- Directions -
In the text below on competition in Spain's fresh fruit and vegetable market, which product imported from Morocco grew the fastest over the past five years?

- Text to read -

════════

To be successful in the Spanish market of fresh fruit and vegetables, having a clear understanding of the competition landscape at the country, company and product level is key.
Which countries are you competing with?
The main non-European countries that you will be competing with are Morocco, Peru, Costa Rica, Brazil, Chile and South Africa. You should also take European suppliers and internal production into account, particularly to determine the right time of the year to enter the Spanish market
Source: ITC Trade Map, August 2024
Morocco: an attractive harvest period and nearby origin
Morocco is the leading non-European supplier of fresh fruit and vegetables to Spain and the EU. Its geographical proximity and favourable climate allows for a longer harvest period. This makes Morocco a strategic partner for fresh produce. Many Spanish producers are integrating their production with Morocco by investing in plantations. This makes it more difficult for nearby suppliers to compete with Morocco.
Spain’s imports from Morocco grew at an average rate of 5.6% over the past 5 years, reaching a value of €900 million. In 2023, the most imported products were berries – mainly raspberries (23%) and blueberries (17%). These were followed by fresh or chilled beans (16%), fresh or chilled fruits of the genus Capsicum or Pimenta (11%) and tomatoes (9%). Avocados come next and were the fastest-growing product over the past five years, with an average yearly growth rate of 28%. Blueberries also grew at a high average annual rate over the past five years (14%).
Looking ahead, Morocco’s main challenge is ensuring it meets the European legal requirements and environmental standards. Despite the continuous efforts to meet EU regulations, Moroccan products have faced accusations from Spanish and European producers of inferior product quality and non-compliance.
Tensions between Moroccan and European producers have escalated driven by the perception of Moroccan produce as a competitive threat. In early 2024, Moroccan trucks loaded with fresh produce were attacked by Spanish and French producers, damaging the produce and resulting in customer penalties for Moroccan exporters.

════════

- Provided material -
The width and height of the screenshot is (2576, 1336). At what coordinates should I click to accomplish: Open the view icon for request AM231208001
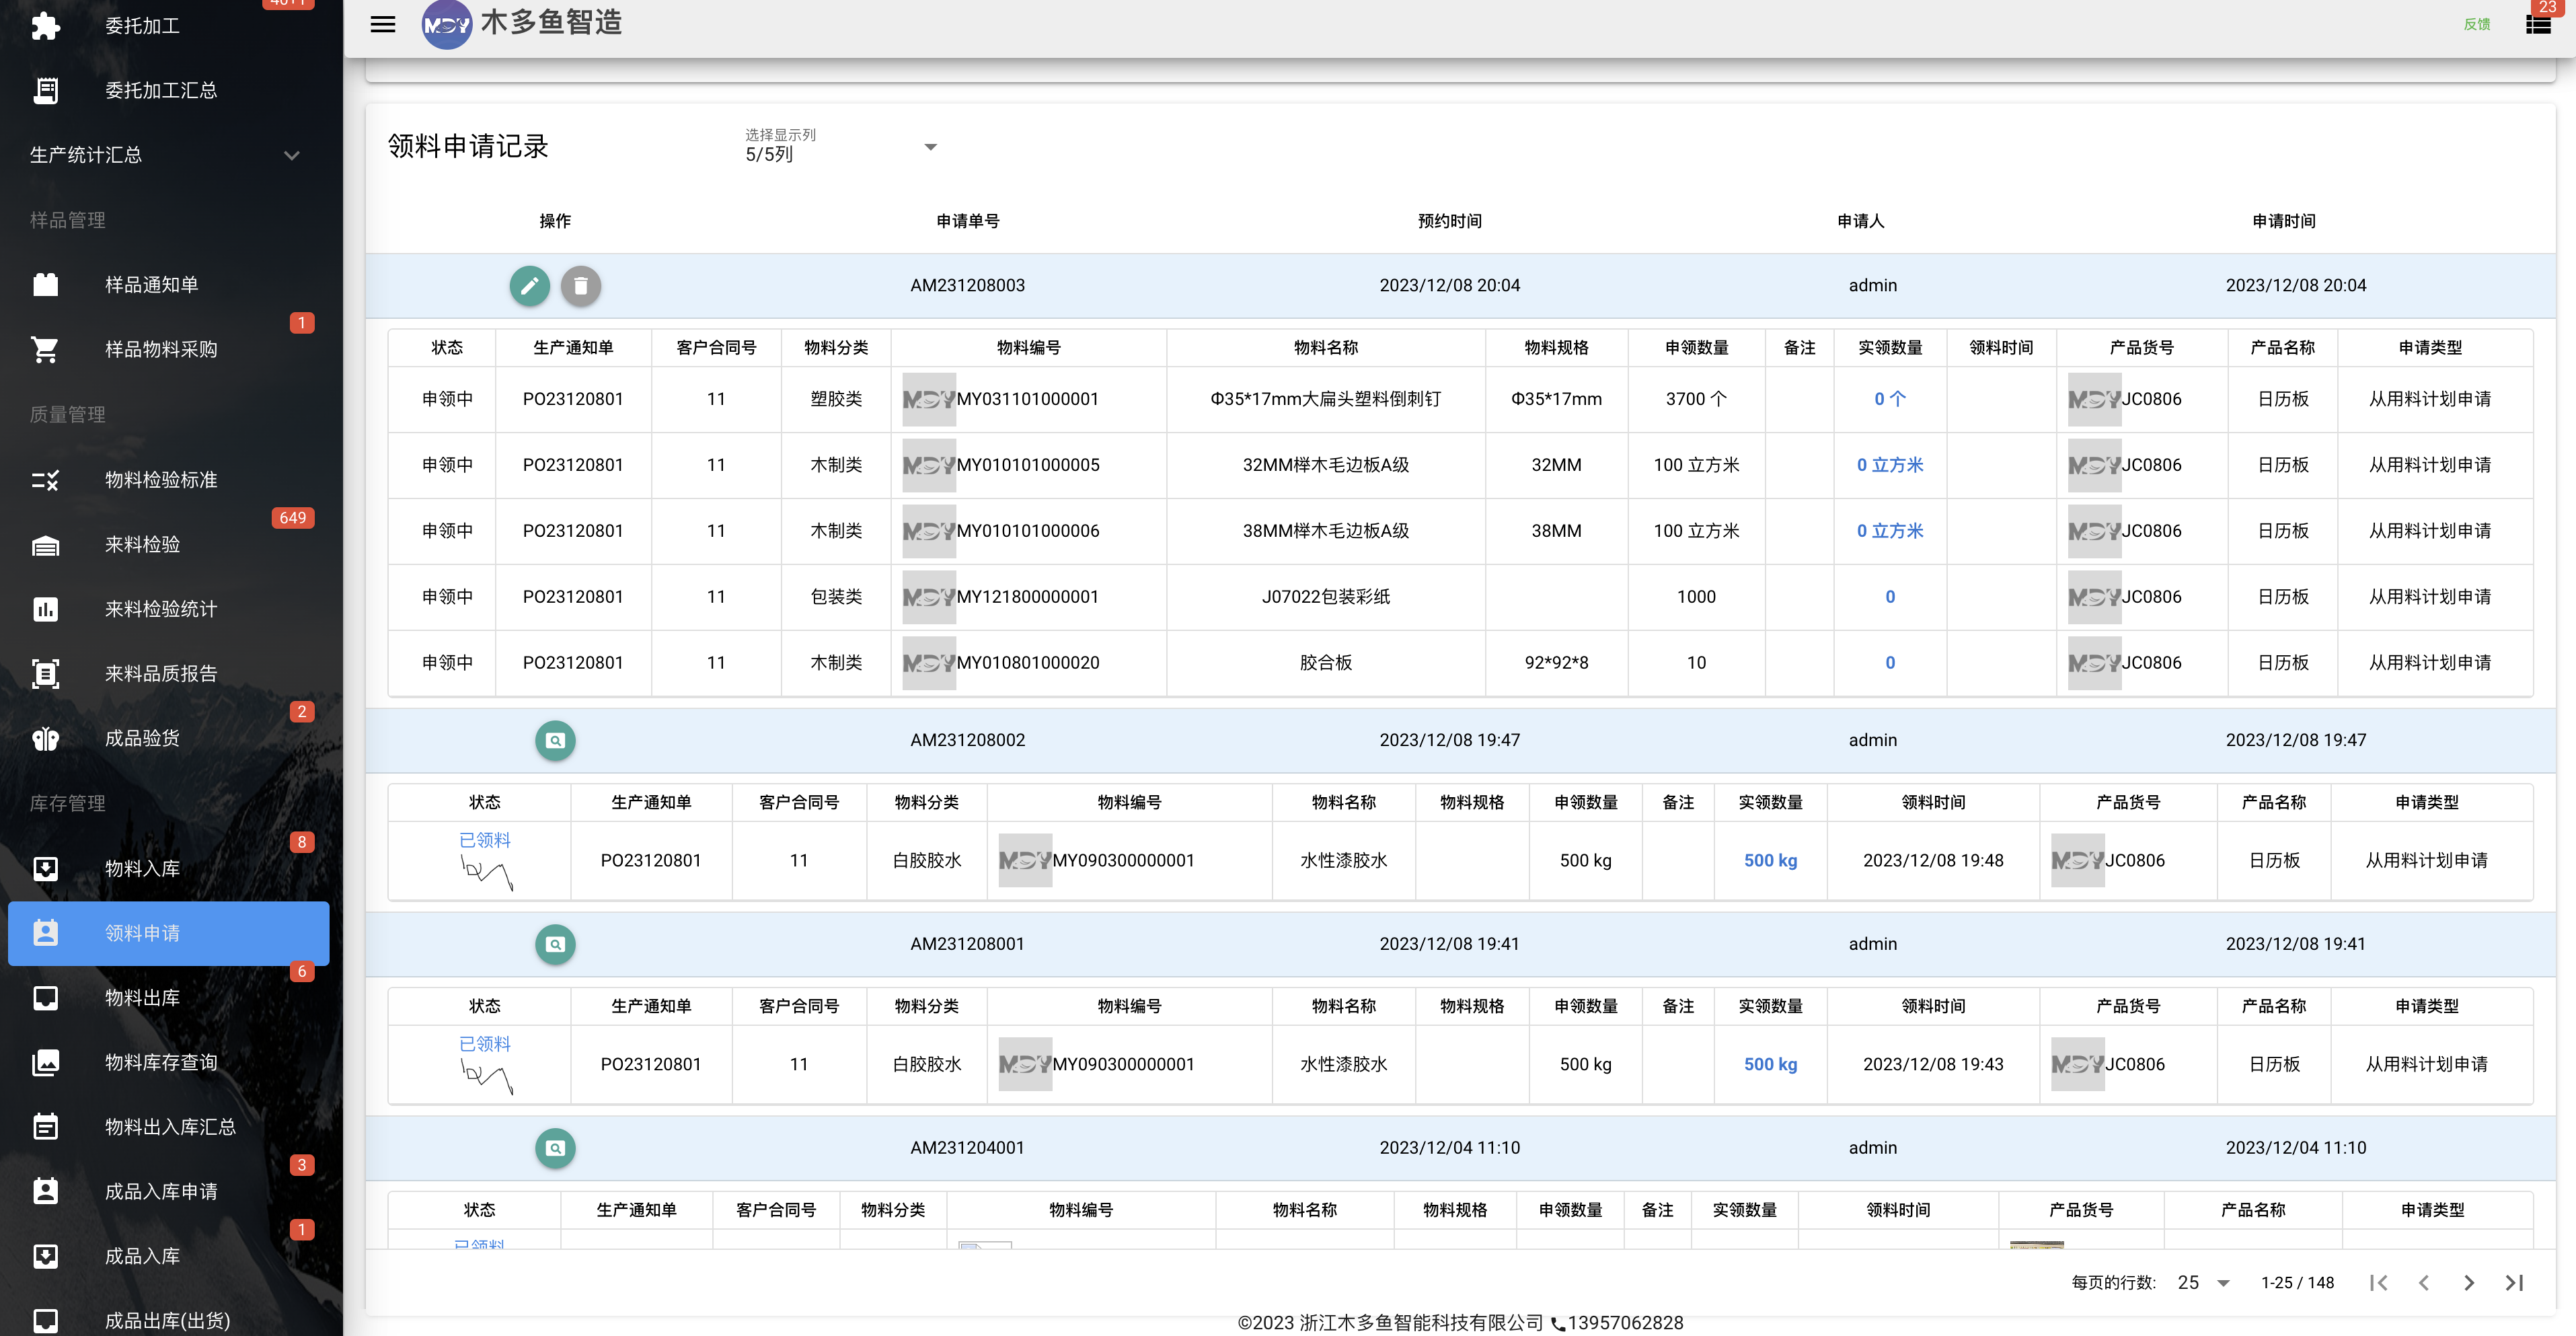[555, 944]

════════

- The response -
Avocados, with an average yearly growth rate of 28%.